Democratic Governors Call Gambling Control Act $20 Billion Mistake

Posted on: March 27, 2014, 05:30h. 

Last updated on: March 26, 2014, 08:31h.

Democratic Governors Association federal online gambling bills
The Democratic Governors Association (DGA) has come out swinging against a proposed federal anti-online gambling bill, saying it will destroy some state economies.

A federal ban on online gambling would have “a severe and disastrous impact on state governments,” Congressional Democrats said this week, adding that the proposed Gambling Control Act 2014 was “unworkable” and “must be defeated.”
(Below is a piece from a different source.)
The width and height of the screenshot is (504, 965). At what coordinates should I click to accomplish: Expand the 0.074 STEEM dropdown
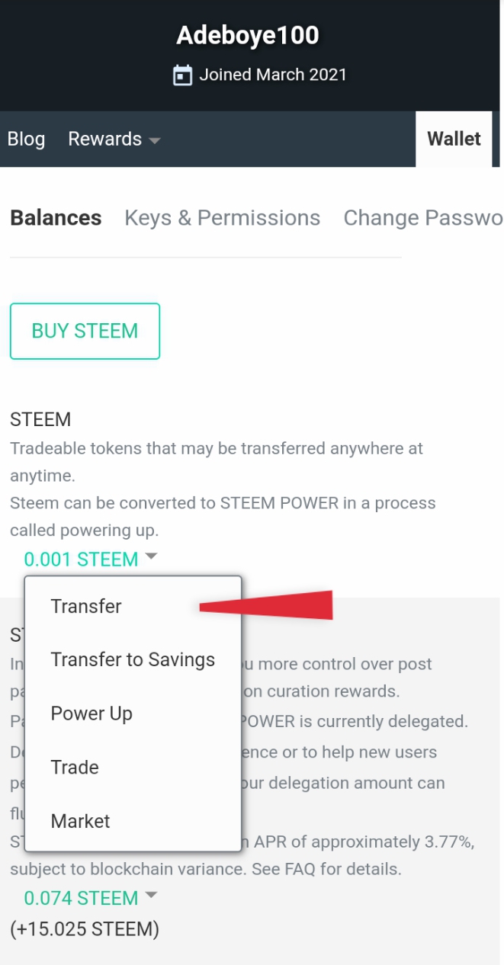click(82, 898)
In a strongly worded letter to Senate Majority Leader Harry Reid (D-NV), Senate Minority Leader Mitch McConnell (R-KY), Speaker of the House John Boehner (R-OH), and House Minority Leader Nancy Pelosi (D-CA), the Democratic Governors Association (DGA) warned that a ban could cost lotteries $20 billion and called for the federal government to allow states to determine their own online gambling legislation.

The was letter signed on behalf of the DGA by Vermont Governor Peter Shumlin and New Hampshire Governor Maggie Wood Hassan – Chair and Vice Chair of the DGA – respectively.

Bill Could Crush State Services, Dem Governors Say

“Aside from the fact that gaming regulation is a right that has historically been ceded to the states, this Bill would create a loss of almost $20 billion for the states in lottery revenue alone (North American Association of State and Provincial Lotteries),” said the DGA in their official letter.

“This Bill would financially crush state-funded government services, and the estimate does not even include the loss of actual and future revenues derived from legal and regulated Internet gaming and lottery,” the governors added.

The DGA is concerned that the proposed bill so broadly defines the “sporting event or contest” around which it seeks to prohibit betting that it would effectively outlaw all forms of Internet gaming and gaming-related transactions in the US, with the exception of horse racing and fantasy sports. Since the state lotteries rely on the Internet in order to sell tickets, the legislation would effectively outlaw lotteries – including the lucrative Powerball and Mega Millions drawings – in 47 states around the US.

Grandfather Clause

The DGA also expressed its concern about the lack of a grandfather clause in the bill, which means no exemption for existing traditional state lotteries – or the newly regulated Internet gaming in Delaware, New Jersey and Nevada, for that matter. Should the bill pass, lottery sales and subscriptions in Georgia, Illinois, Minnesota, New Hampshire, New York, North Carolina, North Dakota, and Virginia would also become illegal.

“Some states have chosen not to allow and regulate gaming; and for the many states that do allow it, gaming and lotteries are critical to producing the revenue needed to fund important state and local governmental services, such as public education,” said the DGA.

“If enacted, not only would this Bill ban all forms of regulated Internet gaming and Internet lottery sales, but it would also have the effect of prohibiting the operation of traditional lottery draw games… currently offered in 44 states and the District of Columbia, Puerto Rico, and the US Virgin Islands,” the letter continued.

The Internet Gambling Control Act of 2014 is expected to be introduced this week by Senator Lindsey Graham(R-SC) and Rep. Jason Chaffetz (R-UT).

Graham said in an interview this week: “Internet gambling is a bad idea, hard to regulate. If you want to gamble, go to a licensed facility. I don’t like the idea of sitting in one’s basement and trying to regulate gambling because I think it’s just very subject to abuse. South Carolina is not big into Internet gambling.